Task description – Reproduce verbatim the part of the data below that opens with the line containing "You are a computer-use agent. Screen" and runs through the end of the data, including both ends.

[Data from a source]
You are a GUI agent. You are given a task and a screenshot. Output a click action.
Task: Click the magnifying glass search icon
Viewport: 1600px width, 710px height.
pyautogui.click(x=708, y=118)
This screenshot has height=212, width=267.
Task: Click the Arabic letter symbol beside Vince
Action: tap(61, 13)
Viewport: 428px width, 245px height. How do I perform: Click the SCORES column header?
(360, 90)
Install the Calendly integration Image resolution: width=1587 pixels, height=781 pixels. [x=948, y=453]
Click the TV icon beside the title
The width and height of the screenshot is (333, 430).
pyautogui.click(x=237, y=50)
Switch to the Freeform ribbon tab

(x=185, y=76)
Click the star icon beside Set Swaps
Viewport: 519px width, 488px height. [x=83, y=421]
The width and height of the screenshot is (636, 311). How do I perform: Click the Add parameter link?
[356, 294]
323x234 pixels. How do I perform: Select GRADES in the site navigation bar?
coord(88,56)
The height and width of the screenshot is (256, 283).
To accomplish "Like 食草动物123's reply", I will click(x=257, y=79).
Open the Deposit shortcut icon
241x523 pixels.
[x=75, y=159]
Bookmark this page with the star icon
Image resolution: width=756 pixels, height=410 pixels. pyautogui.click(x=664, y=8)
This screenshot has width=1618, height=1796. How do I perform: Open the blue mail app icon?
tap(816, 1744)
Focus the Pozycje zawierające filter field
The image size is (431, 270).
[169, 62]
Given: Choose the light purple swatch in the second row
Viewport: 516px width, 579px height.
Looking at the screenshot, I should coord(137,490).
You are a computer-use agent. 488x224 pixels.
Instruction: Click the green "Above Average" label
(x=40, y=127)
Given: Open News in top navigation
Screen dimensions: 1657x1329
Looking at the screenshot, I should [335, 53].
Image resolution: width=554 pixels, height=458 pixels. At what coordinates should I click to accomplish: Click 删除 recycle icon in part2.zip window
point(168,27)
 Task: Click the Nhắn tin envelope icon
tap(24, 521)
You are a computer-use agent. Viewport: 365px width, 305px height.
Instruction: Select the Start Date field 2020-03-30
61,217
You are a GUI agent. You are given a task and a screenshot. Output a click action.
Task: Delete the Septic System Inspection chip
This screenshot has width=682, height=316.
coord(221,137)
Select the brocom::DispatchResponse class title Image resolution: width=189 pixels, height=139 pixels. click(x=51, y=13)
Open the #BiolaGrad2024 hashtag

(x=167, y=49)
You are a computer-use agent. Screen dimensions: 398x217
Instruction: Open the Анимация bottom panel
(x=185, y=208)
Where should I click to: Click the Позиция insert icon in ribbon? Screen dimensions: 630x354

Answer for this exercise –
You are a computer-use agent. Screen dimensions: 398x217
Instruction: Open the Анимация bottom panel
(x=185, y=208)
Where should I click to: Click the Позиция insert icon in ribbon? Screen dimensions: 630x354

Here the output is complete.